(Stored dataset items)
* start *

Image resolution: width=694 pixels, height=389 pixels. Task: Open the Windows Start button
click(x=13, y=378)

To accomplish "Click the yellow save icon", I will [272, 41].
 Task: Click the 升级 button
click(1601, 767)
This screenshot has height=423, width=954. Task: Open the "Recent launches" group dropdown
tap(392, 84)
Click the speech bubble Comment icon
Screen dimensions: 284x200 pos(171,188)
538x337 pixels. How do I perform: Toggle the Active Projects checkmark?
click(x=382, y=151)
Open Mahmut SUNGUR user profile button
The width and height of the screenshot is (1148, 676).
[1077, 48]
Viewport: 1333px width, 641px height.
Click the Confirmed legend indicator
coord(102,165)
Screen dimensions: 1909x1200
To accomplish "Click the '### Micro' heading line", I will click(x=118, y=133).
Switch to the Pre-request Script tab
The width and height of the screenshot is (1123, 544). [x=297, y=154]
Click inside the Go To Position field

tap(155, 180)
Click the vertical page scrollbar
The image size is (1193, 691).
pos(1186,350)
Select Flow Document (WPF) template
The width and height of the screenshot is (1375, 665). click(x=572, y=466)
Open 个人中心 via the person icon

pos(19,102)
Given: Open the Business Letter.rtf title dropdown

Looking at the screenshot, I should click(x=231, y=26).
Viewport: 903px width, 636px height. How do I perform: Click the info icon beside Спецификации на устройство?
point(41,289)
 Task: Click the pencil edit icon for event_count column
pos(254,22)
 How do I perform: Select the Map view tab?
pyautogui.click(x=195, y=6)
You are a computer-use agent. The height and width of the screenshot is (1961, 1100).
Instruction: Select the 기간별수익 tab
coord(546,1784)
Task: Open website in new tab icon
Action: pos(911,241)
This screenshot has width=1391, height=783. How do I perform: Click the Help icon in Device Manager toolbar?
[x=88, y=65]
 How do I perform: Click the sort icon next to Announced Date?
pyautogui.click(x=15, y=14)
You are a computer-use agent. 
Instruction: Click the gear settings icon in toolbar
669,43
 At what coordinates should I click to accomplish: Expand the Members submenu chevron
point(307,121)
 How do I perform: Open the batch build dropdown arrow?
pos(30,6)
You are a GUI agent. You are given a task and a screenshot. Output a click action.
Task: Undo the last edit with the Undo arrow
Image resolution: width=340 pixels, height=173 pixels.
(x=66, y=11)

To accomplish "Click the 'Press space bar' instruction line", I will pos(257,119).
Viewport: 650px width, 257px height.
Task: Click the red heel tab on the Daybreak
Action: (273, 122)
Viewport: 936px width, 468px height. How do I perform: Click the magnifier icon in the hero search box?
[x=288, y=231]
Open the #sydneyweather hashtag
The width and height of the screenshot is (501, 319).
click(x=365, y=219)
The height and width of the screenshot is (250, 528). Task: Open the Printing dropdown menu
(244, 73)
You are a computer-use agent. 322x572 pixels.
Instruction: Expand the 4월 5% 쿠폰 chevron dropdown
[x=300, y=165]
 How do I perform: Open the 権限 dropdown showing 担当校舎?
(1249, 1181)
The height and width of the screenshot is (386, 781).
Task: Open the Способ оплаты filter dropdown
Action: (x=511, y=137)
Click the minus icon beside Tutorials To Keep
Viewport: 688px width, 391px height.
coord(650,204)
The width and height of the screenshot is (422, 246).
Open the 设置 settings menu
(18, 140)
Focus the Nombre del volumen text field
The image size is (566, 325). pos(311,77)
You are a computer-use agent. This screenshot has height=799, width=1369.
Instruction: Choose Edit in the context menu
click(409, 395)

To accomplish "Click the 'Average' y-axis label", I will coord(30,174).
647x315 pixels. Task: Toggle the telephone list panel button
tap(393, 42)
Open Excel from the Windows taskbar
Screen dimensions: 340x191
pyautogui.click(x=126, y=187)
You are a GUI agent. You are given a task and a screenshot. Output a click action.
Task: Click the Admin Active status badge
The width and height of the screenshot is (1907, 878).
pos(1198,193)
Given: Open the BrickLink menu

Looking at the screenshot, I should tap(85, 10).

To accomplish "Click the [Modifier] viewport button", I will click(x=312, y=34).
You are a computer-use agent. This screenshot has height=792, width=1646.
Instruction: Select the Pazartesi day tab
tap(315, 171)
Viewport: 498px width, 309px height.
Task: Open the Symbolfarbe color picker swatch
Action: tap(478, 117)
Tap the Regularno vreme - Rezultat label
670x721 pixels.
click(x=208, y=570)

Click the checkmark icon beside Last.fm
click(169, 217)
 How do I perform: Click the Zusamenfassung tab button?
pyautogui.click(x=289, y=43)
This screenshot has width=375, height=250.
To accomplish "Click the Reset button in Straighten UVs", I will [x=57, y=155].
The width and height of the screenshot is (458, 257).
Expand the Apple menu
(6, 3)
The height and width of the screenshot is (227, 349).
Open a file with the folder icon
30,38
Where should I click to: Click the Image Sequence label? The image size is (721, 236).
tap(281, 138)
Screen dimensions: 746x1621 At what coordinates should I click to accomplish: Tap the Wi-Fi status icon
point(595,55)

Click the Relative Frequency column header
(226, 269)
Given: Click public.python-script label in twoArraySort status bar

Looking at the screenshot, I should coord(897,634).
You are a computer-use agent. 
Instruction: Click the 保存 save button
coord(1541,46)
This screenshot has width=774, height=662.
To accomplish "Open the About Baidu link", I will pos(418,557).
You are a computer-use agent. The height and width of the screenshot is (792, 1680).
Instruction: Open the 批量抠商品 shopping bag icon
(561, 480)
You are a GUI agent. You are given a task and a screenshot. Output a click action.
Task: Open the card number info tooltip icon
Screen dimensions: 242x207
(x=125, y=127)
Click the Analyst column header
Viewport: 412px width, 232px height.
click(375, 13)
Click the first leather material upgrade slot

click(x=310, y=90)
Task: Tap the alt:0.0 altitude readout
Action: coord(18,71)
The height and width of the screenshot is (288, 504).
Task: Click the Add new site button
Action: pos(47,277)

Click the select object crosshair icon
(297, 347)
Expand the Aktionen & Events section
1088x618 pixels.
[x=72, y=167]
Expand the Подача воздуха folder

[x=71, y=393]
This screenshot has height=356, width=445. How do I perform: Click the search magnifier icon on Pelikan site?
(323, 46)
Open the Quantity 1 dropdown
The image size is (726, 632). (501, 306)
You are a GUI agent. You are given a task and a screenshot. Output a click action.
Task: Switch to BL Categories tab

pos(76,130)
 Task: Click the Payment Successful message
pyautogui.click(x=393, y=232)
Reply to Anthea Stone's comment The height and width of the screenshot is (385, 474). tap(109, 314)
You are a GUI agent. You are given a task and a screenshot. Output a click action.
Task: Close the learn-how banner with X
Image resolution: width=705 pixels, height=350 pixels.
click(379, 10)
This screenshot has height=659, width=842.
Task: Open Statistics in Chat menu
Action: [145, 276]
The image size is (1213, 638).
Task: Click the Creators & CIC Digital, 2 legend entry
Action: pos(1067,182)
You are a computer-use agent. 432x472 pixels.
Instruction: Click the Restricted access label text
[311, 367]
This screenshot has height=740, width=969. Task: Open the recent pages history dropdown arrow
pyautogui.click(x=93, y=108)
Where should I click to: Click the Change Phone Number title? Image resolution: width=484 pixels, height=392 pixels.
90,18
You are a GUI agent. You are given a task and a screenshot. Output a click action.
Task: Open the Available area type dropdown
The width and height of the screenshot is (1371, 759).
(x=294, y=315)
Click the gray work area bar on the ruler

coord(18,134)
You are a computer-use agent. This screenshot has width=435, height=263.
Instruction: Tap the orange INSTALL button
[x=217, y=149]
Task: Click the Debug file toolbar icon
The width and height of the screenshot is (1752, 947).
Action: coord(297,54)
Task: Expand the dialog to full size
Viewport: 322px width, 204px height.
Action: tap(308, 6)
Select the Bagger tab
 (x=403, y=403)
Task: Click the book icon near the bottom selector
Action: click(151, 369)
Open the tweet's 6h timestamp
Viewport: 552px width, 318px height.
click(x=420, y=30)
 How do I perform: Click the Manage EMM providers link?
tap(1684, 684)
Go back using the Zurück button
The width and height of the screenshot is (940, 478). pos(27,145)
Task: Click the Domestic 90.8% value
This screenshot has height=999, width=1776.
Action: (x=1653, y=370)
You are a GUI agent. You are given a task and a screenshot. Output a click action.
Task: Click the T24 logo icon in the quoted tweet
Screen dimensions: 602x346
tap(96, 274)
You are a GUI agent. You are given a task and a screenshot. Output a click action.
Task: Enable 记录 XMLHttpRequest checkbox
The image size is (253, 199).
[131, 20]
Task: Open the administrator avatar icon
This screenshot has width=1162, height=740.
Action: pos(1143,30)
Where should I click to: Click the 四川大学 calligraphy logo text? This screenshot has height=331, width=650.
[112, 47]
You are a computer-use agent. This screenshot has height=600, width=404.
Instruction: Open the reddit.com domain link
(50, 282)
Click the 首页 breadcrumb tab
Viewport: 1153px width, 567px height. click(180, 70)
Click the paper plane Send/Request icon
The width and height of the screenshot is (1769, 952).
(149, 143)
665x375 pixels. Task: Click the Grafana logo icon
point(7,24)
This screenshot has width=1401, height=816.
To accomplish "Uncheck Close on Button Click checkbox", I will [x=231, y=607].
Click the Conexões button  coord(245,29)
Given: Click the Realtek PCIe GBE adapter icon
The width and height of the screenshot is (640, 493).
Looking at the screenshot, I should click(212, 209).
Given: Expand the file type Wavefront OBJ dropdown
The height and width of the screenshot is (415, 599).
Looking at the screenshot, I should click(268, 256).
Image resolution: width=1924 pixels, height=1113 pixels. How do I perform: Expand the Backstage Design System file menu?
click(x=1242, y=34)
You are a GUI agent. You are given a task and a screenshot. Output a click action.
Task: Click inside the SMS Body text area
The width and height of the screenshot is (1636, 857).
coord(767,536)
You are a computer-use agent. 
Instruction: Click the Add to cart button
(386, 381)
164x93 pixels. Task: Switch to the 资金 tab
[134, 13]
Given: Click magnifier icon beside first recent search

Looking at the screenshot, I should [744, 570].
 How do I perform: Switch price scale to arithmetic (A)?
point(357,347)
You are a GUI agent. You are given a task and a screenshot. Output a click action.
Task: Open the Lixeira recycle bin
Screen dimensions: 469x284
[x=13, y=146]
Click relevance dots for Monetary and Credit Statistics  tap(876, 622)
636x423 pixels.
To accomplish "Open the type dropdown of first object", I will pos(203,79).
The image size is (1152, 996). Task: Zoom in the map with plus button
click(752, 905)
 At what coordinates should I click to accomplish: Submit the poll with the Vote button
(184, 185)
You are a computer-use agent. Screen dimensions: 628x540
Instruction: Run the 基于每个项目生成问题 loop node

* end *

** Problem **
Please replace "speech bubble" with "chat bubble" in the stretch from the start of the items through the line containing "coord(102,165)", and give that stretch again with everything else unchanged.

** Correct result **
Image resolution: width=694 pixels, height=389 pixels. Task: Open the Windows Start button
click(x=13, y=378)

To accomplish "Click the yellow save icon", I will [272, 41].
 Task: Click the 升级 button
click(1601, 767)
This screenshot has height=423, width=954. Task: Open the "Recent launches" group dropdown
tap(392, 84)
Click the chat bubble Comment icon
Screen dimensions: 284x200 pos(171,188)
538x337 pixels. How do I perform: Toggle the Active Projects checkmark?
click(x=382, y=151)
Open Mahmut SUNGUR user profile button
The width and height of the screenshot is (1148, 676).
[1077, 48]
Viewport: 1333px width, 641px height.
Click the Confirmed legend indicator
coord(102,165)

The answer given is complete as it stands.